Welcome to Zhihu Frontier, your window into the hottest AI convos from China’s knowledge platform.
This week’s Zhihu discussions capture several structural tensions shaping the AI industry: AI hype colliding with real technical barriers, infrastructure constraints forcing engineering innovation, and the economics behind model deployment and pricing.
From people paying others to install AI agents on their computers, to DeepSeek engineers squeezing performance out of limited hardware, and Google pushing the speed frontier with Gemini Flash-Lite, these conversations reflect how the AI ecosystem is evolving beneath the headlines.
All perspectives below come from frontline engineers, researchers, and practitioners on Zhihu👇
🧰 OpenClaw|Paying Someone to Install an AI Agent at Home
A new offline service has appeared in parts of China: technicians offering door-to-door installation of OpenClaw, an open-source AI agent framework. Some companies even advertise the service for free as part of promotions.
The trend sparked debate: is this genuinely convenient for users, or just another form of “AI anxiety spending”?
💬 Join the discussion:
https://www.zhihu.com/question/2012492934491108892
Zhihu contributor @澄心:
“In the AI era, asking the right questions matters more than answering them, and verifying outcomes matters more than creating things. If someone is unwilling to even understand the basic logic behind installing a tool, then a powerful AI system is more likely to become a disaster than a productivity boost.As for ‘door-to-door OpenClaw installation’ becoming a business, my view is simple: people are paying premium prices for the cheapest possible psychological reassurance.
In reality, this is no different from the services that used to install software or configure routers for elderly users—except this time the service is wrapped in an AI-branded shell.
I’ve always believed that if you can’t even set up the OpenClaw environment yourself—whether that’s running the Docker container or configuring the Node runtime—then even if someone installs it for you, it will most likely end up as digital dust on your computer.
OpenClaw isn’t a finished consumer product like Meituan or TikTok that works the moment you open it. It’s a delicate engineering experiment.

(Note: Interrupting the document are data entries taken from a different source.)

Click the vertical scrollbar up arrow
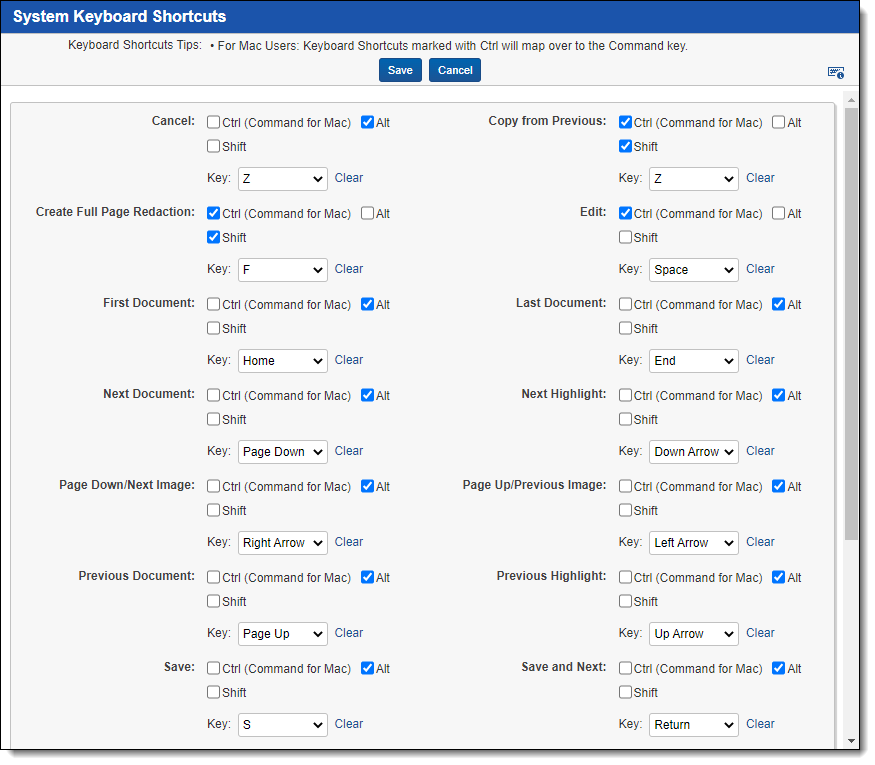This screenshot has width=875, height=765. click(851, 100)
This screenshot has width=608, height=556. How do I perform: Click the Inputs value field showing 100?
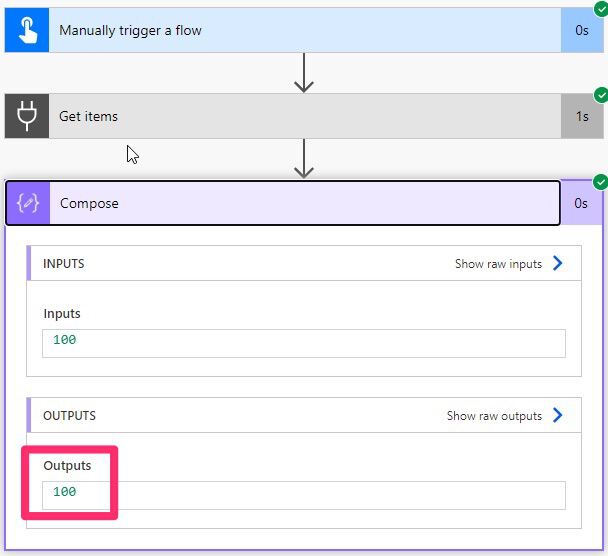[304, 342]
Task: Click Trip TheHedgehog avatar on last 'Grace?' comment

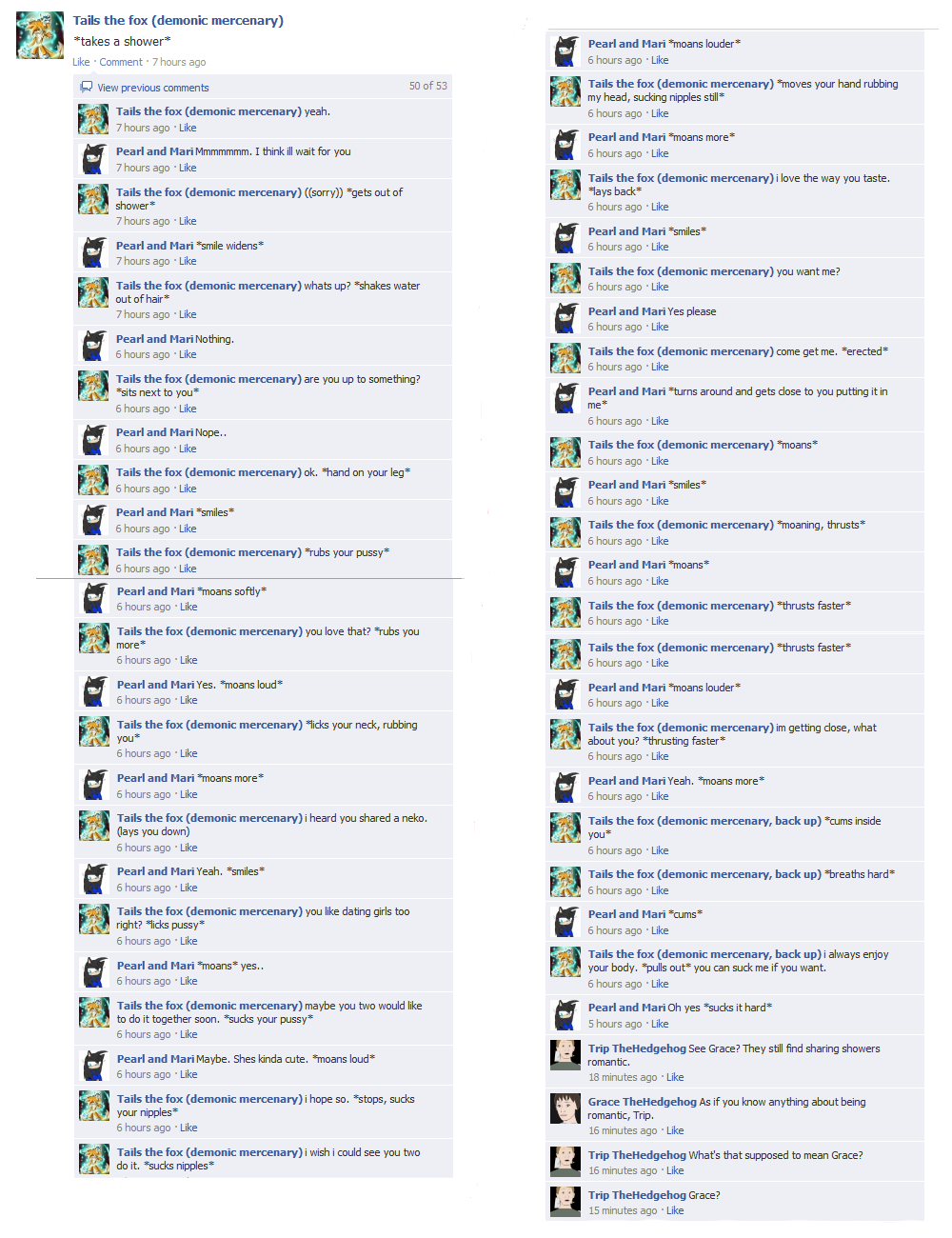Action: coord(565,1203)
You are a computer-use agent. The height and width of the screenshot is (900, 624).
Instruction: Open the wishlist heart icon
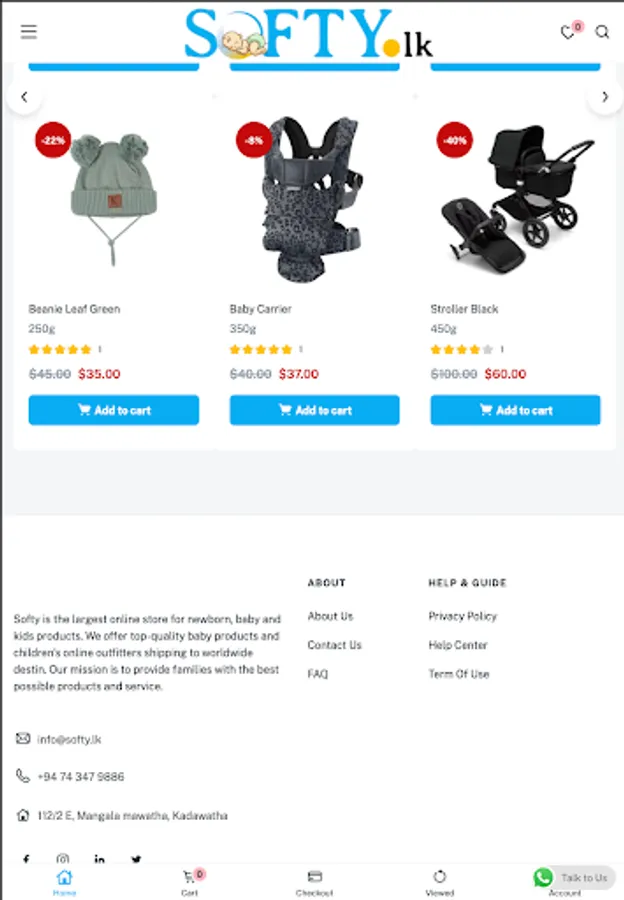tap(568, 33)
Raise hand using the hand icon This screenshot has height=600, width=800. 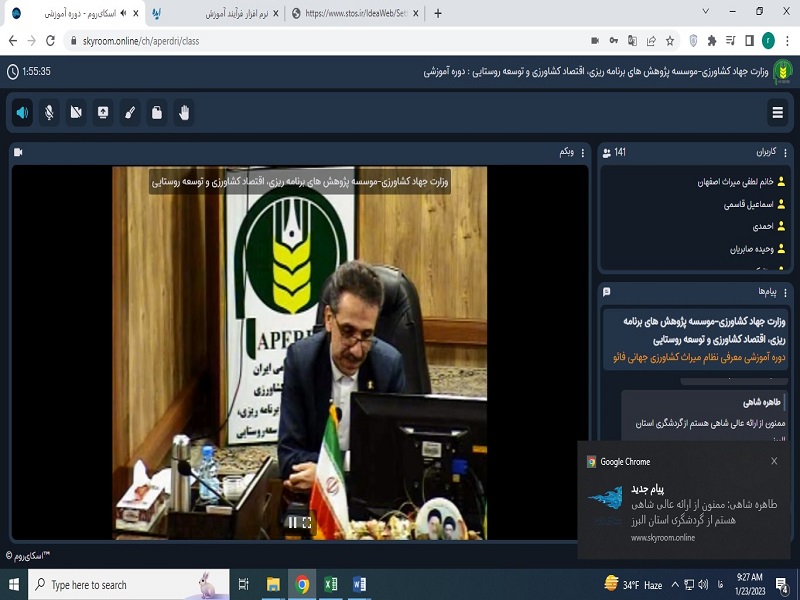pos(184,113)
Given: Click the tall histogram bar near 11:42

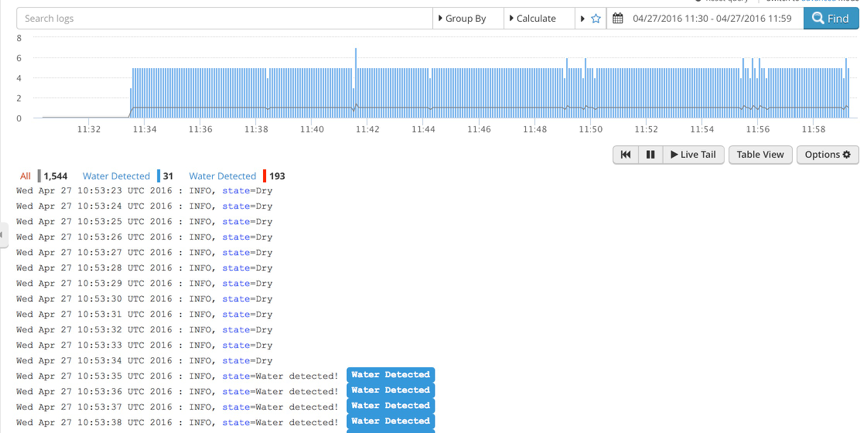Looking at the screenshot, I should [x=355, y=82].
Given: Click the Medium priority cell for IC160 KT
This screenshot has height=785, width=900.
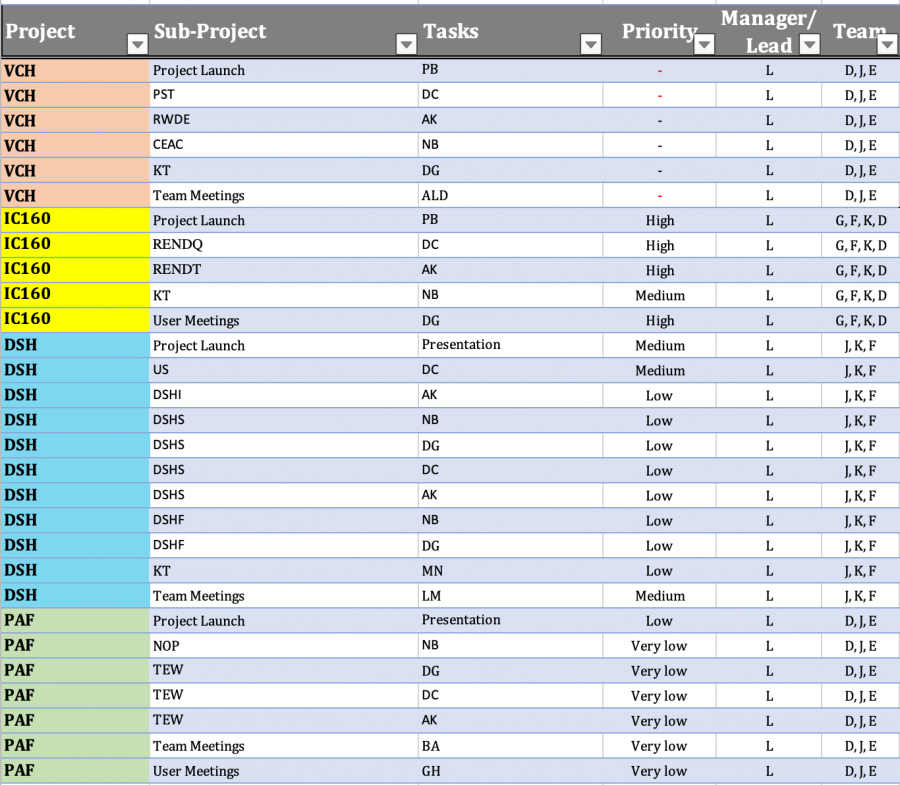Looking at the screenshot, I should tap(660, 296).
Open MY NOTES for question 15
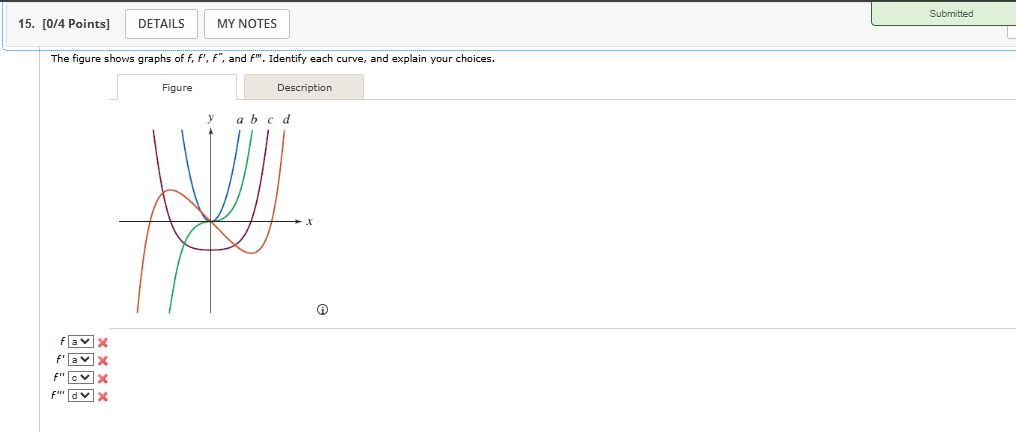 [247, 24]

If you don’t have the ability to solve the Day-0 installation problem, then when the agent later enters a loop in the background, burns through your tokens, or accidentally messes up your files due to permission issues, you won’t know how to fix it. Calling someone to come back and repair it won’t really solve the underlying problem.
Tools like this are designed to help ‘super individuals’ become more efficient—not to bring home something you have to treat like a shrine.
The popularity of this service is really just a reflection of today’s global AI anxiety. Many people have lost their basic judgment, believing that once they install this ‘magic tool’ on their computer, they’ll instantly gain a digital clone of themselves.”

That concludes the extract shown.